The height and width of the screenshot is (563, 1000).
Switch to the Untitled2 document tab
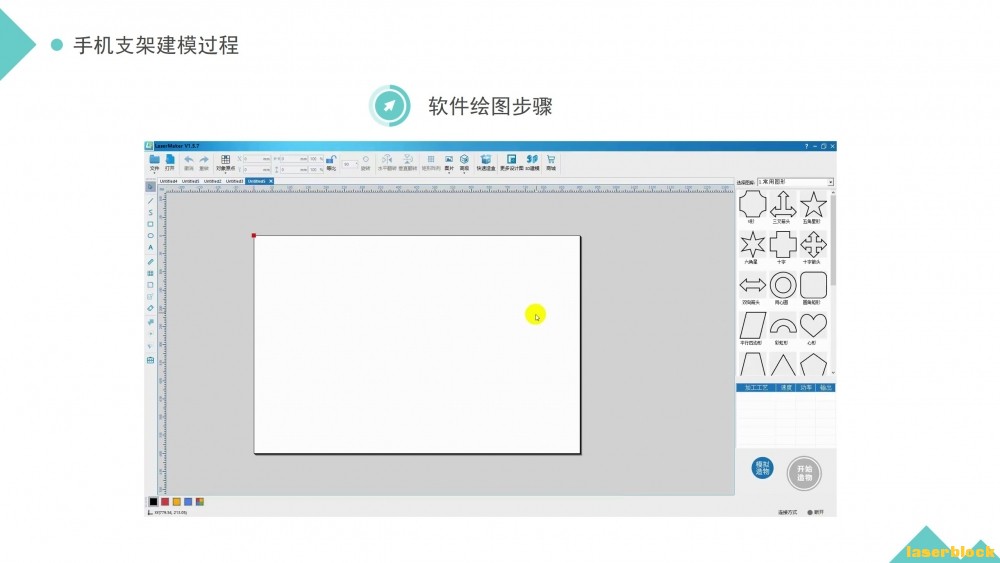click(212, 182)
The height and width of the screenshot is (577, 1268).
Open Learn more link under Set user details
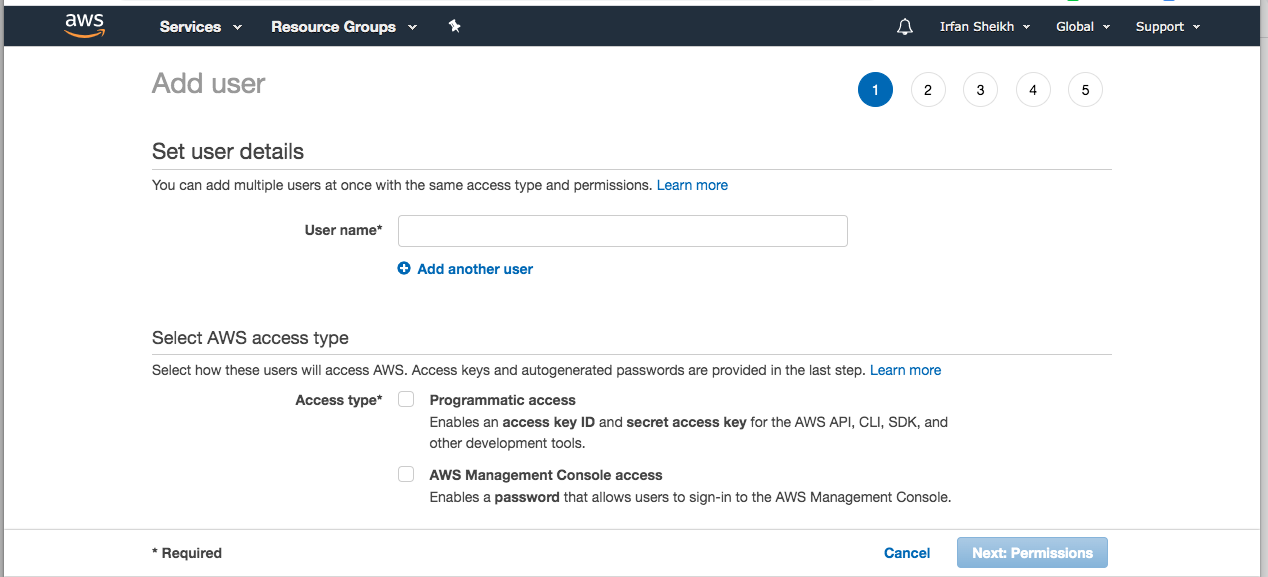(692, 185)
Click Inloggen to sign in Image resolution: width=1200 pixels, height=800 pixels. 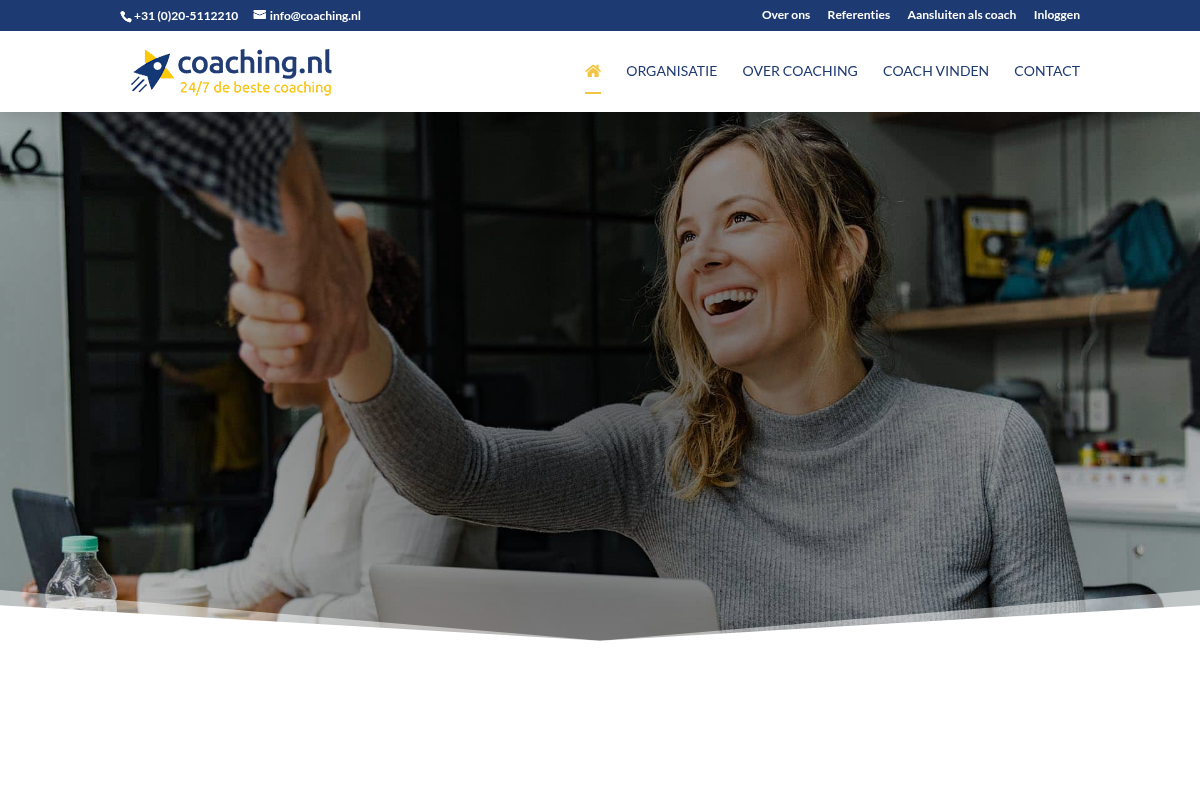click(x=1056, y=15)
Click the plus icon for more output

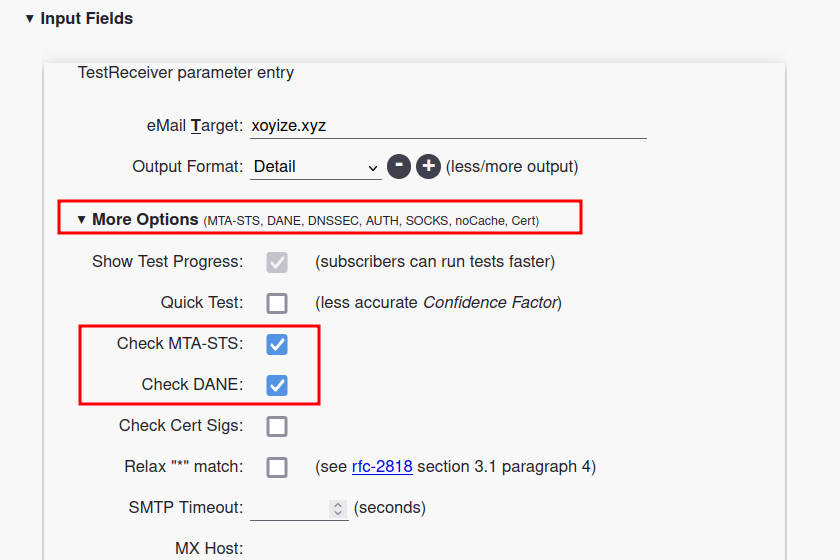click(429, 167)
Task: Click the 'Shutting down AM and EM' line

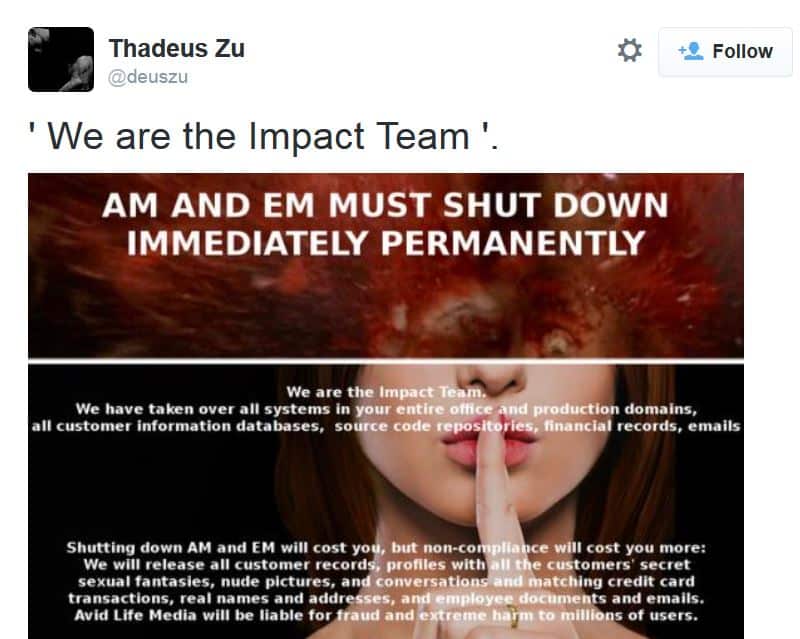Action: 386,548
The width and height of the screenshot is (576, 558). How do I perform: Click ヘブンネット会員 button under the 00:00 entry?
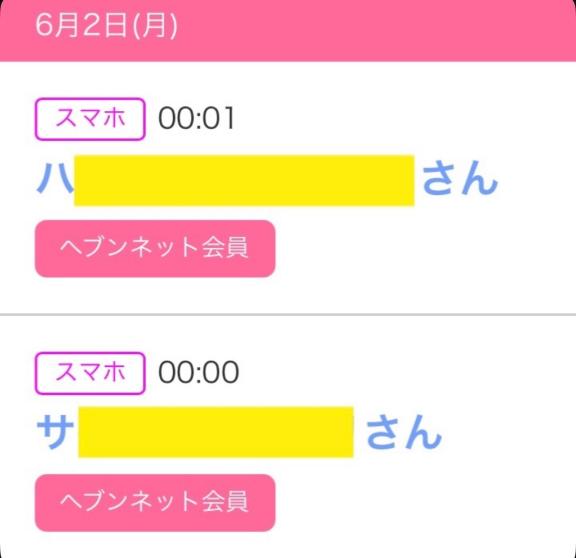(x=155, y=503)
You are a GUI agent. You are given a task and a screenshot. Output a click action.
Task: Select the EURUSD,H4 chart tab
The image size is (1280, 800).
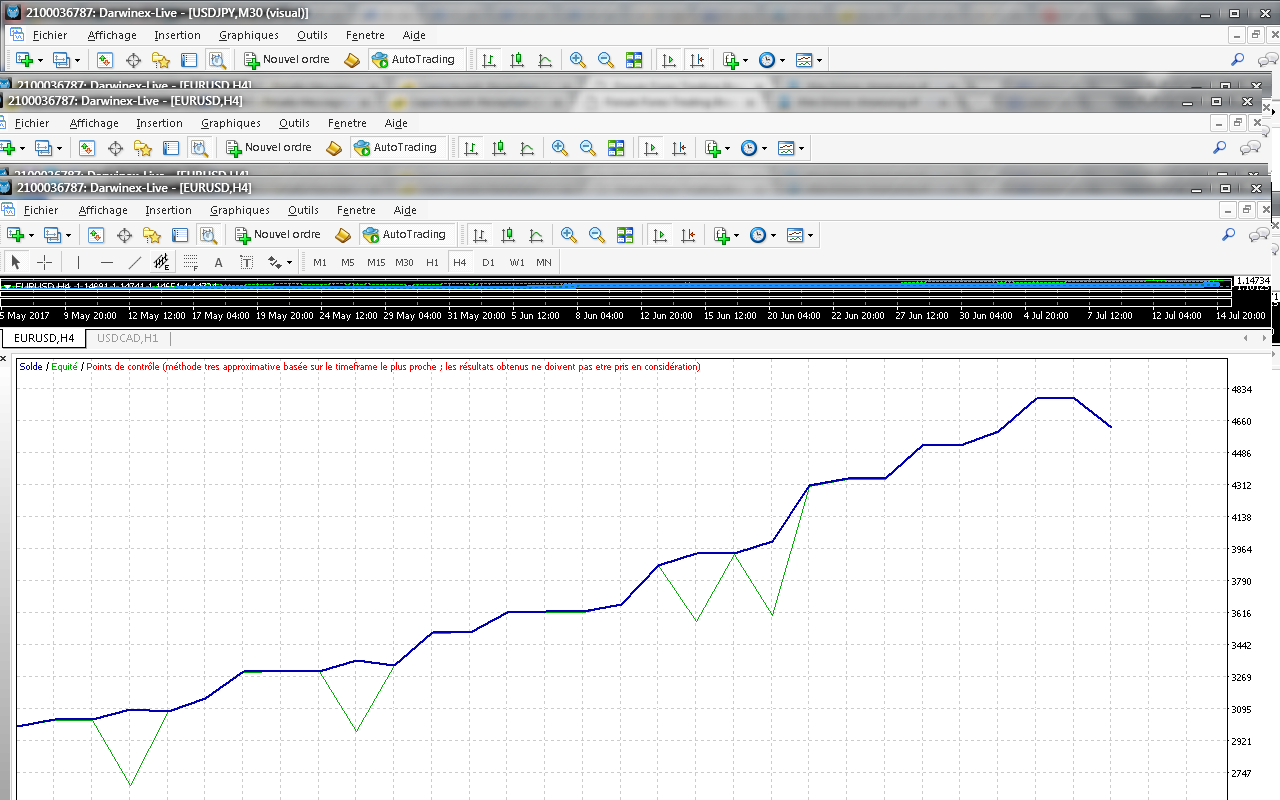tap(44, 338)
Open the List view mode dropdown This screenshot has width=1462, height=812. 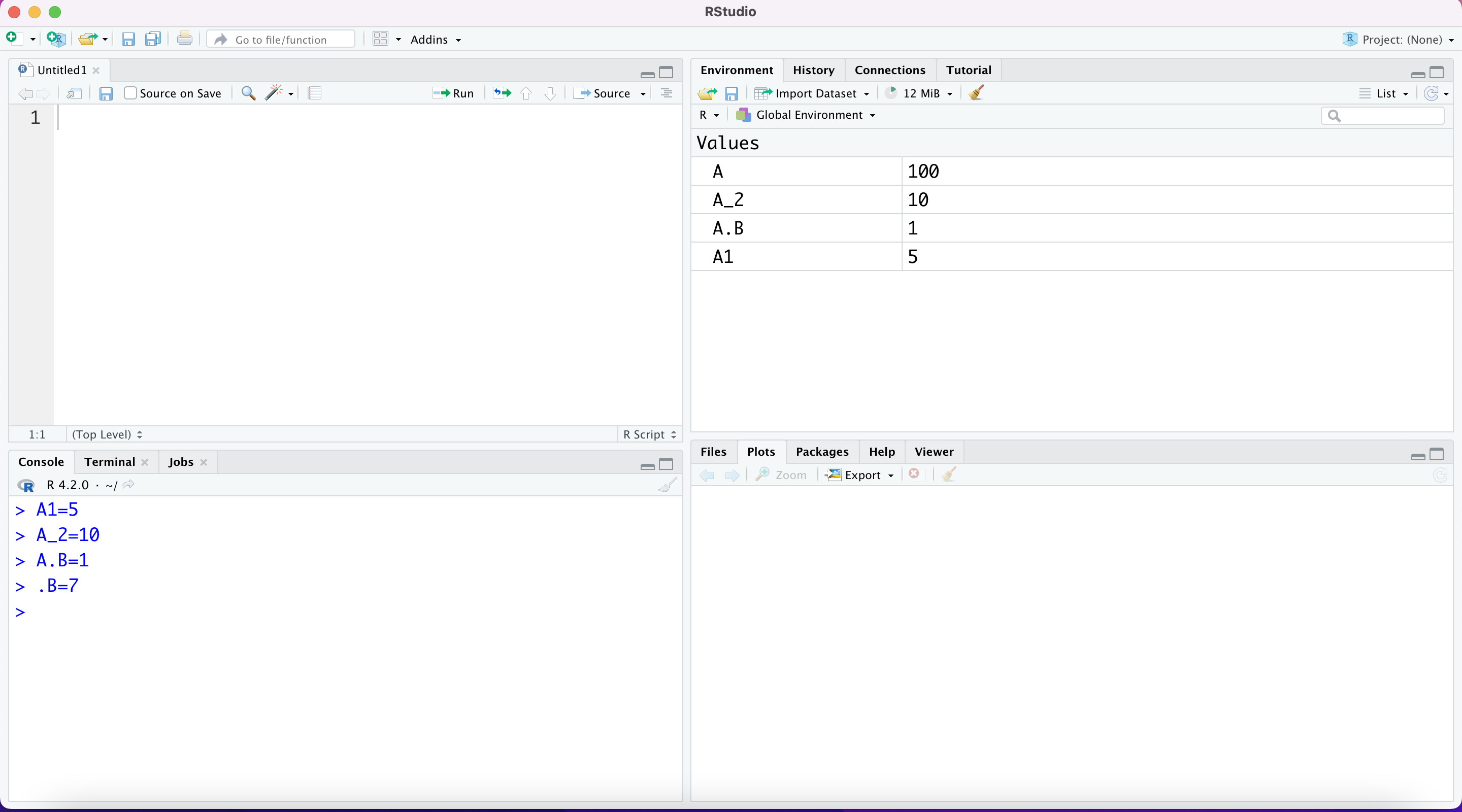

■ ■ ■ ■ ■ ■ ■

Exercise goal:
Copy out word for word everything in the records from the line containing "Click the plus icon for more output" down to the end, both ends included. Leave the pictures out.

Answer in full:
Click the plus icon for more output

click(429, 167)
Task: Click the 'Shutting down AM and EM' line

Action: 386,548
The width and height of the screenshot is (576, 558). How do I perform: Click ヘブンネット会員 button under the 00:00 entry?
(x=155, y=503)
You are a GUI agent. You are given a task and a screenshot. Output a click action.
Task: Select the EURUSD,H4 chart tab
The image size is (1280, 800).
tap(44, 338)
Open the List view mode dropdown This screenshot has width=1462, height=812. 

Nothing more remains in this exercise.